Monday, December 27, 2010

Holiday Letters...

I used to do a holiday letter every year to go out with my Christmas cards...I decided not to do one this year and just do a year end wrap up and post it to my blog...a little of my adventures across the globe and recollections of good times is a nice way to wrap up the year!

Its been a year, and what a year it has been! 'Tis the season...and...and I've gone Silver and Gold (with the airlines and hotel)! I have been all over the map and have been able to catch up with a bunch of friends! I have traveled and racked up frequent flyer miles and hotel points and left places I didn't want to leave.

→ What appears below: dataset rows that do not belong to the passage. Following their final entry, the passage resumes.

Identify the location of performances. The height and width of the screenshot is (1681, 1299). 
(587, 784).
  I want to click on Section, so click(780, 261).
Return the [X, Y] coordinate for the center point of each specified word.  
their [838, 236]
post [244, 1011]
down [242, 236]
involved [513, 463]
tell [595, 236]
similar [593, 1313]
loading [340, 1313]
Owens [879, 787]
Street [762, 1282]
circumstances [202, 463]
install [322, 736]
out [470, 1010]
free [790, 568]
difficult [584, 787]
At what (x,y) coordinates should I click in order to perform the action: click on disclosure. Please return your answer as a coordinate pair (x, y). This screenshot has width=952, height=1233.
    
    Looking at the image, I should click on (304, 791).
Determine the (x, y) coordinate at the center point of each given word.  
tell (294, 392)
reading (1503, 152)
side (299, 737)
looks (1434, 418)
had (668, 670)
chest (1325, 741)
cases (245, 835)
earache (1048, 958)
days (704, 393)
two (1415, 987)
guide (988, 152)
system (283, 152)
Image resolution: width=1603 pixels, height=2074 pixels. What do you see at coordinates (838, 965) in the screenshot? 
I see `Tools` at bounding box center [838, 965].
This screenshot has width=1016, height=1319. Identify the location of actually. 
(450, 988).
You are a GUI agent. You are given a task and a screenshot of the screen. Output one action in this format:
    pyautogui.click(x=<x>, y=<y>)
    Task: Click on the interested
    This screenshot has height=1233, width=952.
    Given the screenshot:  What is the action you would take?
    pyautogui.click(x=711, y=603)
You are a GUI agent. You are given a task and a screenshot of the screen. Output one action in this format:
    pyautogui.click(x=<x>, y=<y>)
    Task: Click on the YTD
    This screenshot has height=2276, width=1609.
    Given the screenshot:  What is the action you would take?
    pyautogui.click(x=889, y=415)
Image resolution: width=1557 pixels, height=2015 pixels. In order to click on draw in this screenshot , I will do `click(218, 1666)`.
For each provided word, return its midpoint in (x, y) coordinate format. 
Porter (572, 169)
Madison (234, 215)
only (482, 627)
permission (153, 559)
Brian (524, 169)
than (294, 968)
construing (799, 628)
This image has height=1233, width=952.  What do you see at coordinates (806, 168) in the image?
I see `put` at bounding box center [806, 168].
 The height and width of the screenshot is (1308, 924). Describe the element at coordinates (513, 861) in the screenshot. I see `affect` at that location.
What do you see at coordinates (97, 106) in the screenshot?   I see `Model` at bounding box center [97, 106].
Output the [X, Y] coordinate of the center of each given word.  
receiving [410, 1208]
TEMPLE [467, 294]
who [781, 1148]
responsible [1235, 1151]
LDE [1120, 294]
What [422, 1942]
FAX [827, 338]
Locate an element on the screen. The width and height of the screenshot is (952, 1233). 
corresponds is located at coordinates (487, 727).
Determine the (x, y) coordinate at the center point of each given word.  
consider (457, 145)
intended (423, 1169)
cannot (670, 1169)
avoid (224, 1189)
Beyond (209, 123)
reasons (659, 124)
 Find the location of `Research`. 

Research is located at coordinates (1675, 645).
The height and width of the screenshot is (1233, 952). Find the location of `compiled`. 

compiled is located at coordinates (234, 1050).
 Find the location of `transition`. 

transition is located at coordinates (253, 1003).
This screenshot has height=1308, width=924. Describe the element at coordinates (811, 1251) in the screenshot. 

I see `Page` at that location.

Was in the city of Brotherly Love for a day's check in. Spent some time in Nawlins and had to walk up and down Bourbon Street to get to the theatre from the hotel and back again. Was tough, but I persevered. Got to see my friend Troy and experience Nawlins pre-BP disaster. Flew from there to Kansas City, Mo. for a few days, and well...it was. After that I went winging off to London to check in on things across the pond. That first Wednesday I was there a volcano in Iceland shut down airspace in Britain and all over Europe (although, please don't check this fact with accounting at my company, as I had to explain my extra week) and I was "stranded" for an extra week. It was rough - stuck in a city I love where the boys thought I was exotic thanks to my "accent." I met a few new friends whilst I was there. "No one is so rich as to throw away a friend." (Quick - name the movie and get extra credit!) I almost didn't get on the plane to come back...made me want to be in London even more!

I felt very cultured after my stay in London. Was able to visit the Tate Modern and stroll the city in some of that extra time, and of course I did some shopping. I got to see Rufus Wainwright's opera, Prima Donna, and managed to check out We Will Rock You for my sister. Thanks to the Ash Cloud, I was able to catch the opening of Holding the Man in the West End. It opened the second Friday I was there, which bummed me out initially as I thought I would miss the limited run, or would have had to made a special trip just to see it. It was truly as brilliant as the book - which I highly suggest if you haven't read.

Went to Vermont in July with the boys and spent a few days just relaxing with friends with no agenda or game plan...it's always nice to be up there, well, other than the pesky no cellular signal thing.

I was able to stay at home for a bit after that, and wish I was back in London, who wouldn't? Hit the road again this fall for LA for a week and got to catch up with JD and Eric and have a little time to myself while out there for work. Also spent 7 weeks in Durham, NC where the 2nd National Tour of Billy launched. Got to catch up with Chris and Kyle while I was down there...so many travels and so many friends! Its been a fantastic year and I look forward to 2011 even more. So many travels, and so much catching up...it's nice to have a few days now to relax and just let the year end with lots of great memories with friends and looking forward to more in the new year.

Thursday, December 2, 2010

The Closet

I was asked recently how out of the closet I was. It got me thinking. I have been out of the closet for 15 years. I have had boyfriends and lived with a partner. I remember being afraid and feeling the weight of the closet and the feeling of freedom when I finally did come out. Why does how far in or out of the closet matter in the LGBT community? My conclusion - because the more visible we become (which happens when people are true to themselves and come out of the closet) the freer we are as a person and, in turn a society.

I am so far out of the closet that I don't have enough bread crumbs left to leave a trail back. I am at a point in my life that I just don't care who knows and who doesn't. Being gay is a part of my life, not the only part of my life. Being an uncle, enjoying music and theatre - those are all just parts of my life - and like gay, none of them represent all of me, they are all the parts of me that make me whole. If my desire for equal rights frightens you because I am out of the closet and flaunting my "lifestyle" (I really despise that term) I challenge you to figure out how you flaunt your lifestyle to me every day. If my being out of the closet means you don't want to know me, I challenge you to look in your own. There's clearly something there that's troubling you. It doesn't mean it's necessarily your sexuality either. We all hide pieces of ourselves, but the more we come out of the closet and share them, the more we are free.

The closet represents a time in my life when I was afraid of the future, afraid of myself, afraid of what it would mean if I were gay. Life is what I live now, with the knowledge and my head held high.